Daly, A. J. (Ed.). (2010). Social network theory and educational change. Cambridge, Mass.: Harvard Education Press.
As part of my research this fall, I am making my way through this 2010 primer on Social Network Theory. I am going to try to blog summaries and reactions as a way to understand what I’m reading.
The big questions I’ve had over the past few years have all, in one way or another, been related to understanding “change trajectories,” to use a term that Judith Little uses in the Forward (p.xiii). I’ve observed top-down change be inspiring but ineffective at changing classrooms and bottom-up change also be inspiring but fade when the individual runs out of steam or moves on. This has drawn me to educational change that is facilitated by networks, where individual work moves toward a common goal in a way that feels coordinated and supported.
My big question: How do we understand educational change trajectories?
“Organizations are inherently relational. They are social systems consisting of people with differing interests, goals, and preferences, interacting, communicating, and making decisions” (p.29). It’s amazing how often this is ignored by proponents of a particular program who want to focus the product or goal rather than the relationships. I think what appeals to me in particular about SNT is the ability to use it’s theory and method at all levels and phases, whether it is situated practice, district curriculum goals, student graduation rater, etc. Our networks impact everything we do – it is the interstitial human stuff – and our “positions in a social structure have consequences” (p.17).
Definitions
- Network: “a group o factors who are connected to one another through a set of different relations or ties, often called channels” (p.4).
- Channels: “pipes” through which communication, knowledge, innovation, or other resources flow.
- Social capital: “resources embedded in social relations and social structure which can be mobilized when an actor wishes to increase the likelihood of success in purposive action” (Nan Lin, quoted on page 4) This term has many nuances in the research literature.
- Strong ties: generally close, tend to be homophilic, “support transfer of tacit, nonroutine, and complex knowledge” (p.4).
- Weak ties: “transfer of simple, routine information and provid[e] access to more novel information” (p.5) because generally more heterophilic
–> As an interesting aside, I’m also reading Linked, by Albert-Laszlo Barabasi, and he talks about Mark Granovetter’s idea of the “strength of weak ties.” (Barabasi, p.43) This was the observation that in most people’s social world, your strong ties are a collection of close friends whom you are all in close connection with each other, so everyone generally knows what each individual knows. The weak ties, however, play a crucial role in communicating with the world outside, such as getting a job, flow of new ideas, etc. because those ties tend to connect us with people less like us.
Theory
Table 2-1 helped me break down the different types of relations that individual “nodes” might have and what I might be interested in researching. I’m interested in information flows, particularly when innovative ideas reach someone but don’t get implemented. Using social network theory might be the first step in identifying the ties that exist. Interesting to note that “a node’s structural position in a network determines in part the opportunities and constraints it will encounter” (p.20).
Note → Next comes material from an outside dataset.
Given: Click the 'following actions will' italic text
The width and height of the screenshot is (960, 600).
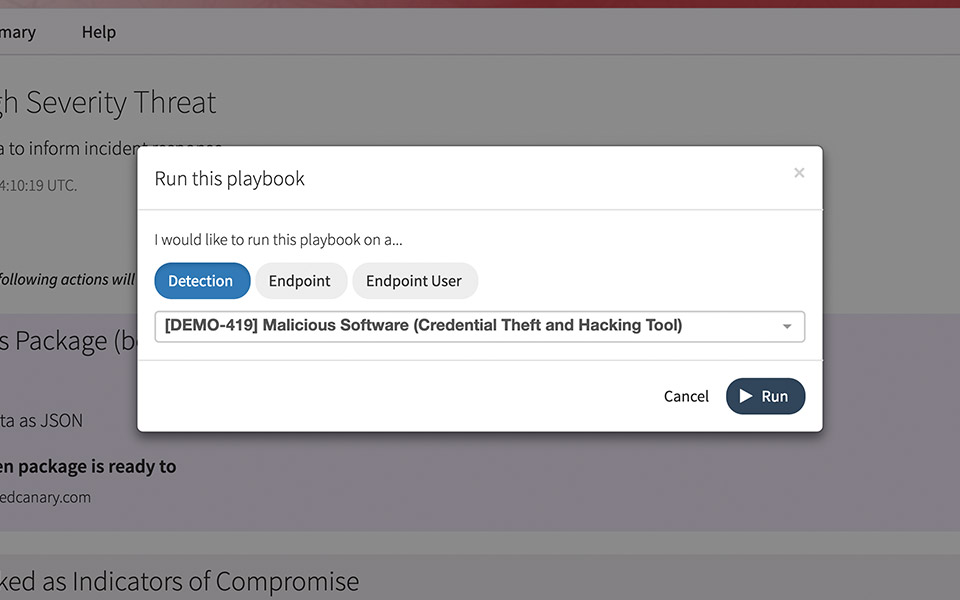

The distinction between the two broad domains of social network research is illustrated in Table 2-2: Theory of networks, studying antecedents, and Network Theory, studying consequences of network variables. “Much of network literature today falls in [the type 4] domain, with studies showing position to be an important determinant of a wide variety of outcomes” (p.23). Though I think the most interesting area to me is type 6, which looks at the network structure and how cohesion or shape of the network structure affects outcomes, type 2 analysis would address the aforementioned question of how interactions between dyads affect what information is transmitted. (p.24)
(I have retyped these tables in my notes, so the formatting is mine.)
Methodology
There are two approaches: whole network analysis, which examines just a few kinds of ties among many nodes, and egocentric analysis, which examines a few nodes and many ties. (p.24) Either of these can be applied at all three levels for either theory. The latter typically takes the approach of selecting a few nodes and examining their ties (or alters) and the ties between the alters. “The egocentric approach can be thought of as combining elements of both traditional attribute-based social science and relation-based social network science…. However, the data are interpreted using a network based theoretical framework.” (p.28)
These two foundation chapters will help me understand the analysis of the next chapters of analysis of network based research.
Questions I’m left with
Could a social network analysis (SNA) be applied as one piece of a bigger study? If so, how well do results from SNA work within other epistemological frameworks? The tables I copied here make it feel like the field of Social Network Theory is very clean and neatly defined, but that is not usually my experience of research. Do researchers define themselves as “Social network theorists?” What departments are they usually in? (Alan Daly, the editor of this book, is a faculty member in Education Studies at UC-San Diego.) How do goal oriented networks create ties between individuals?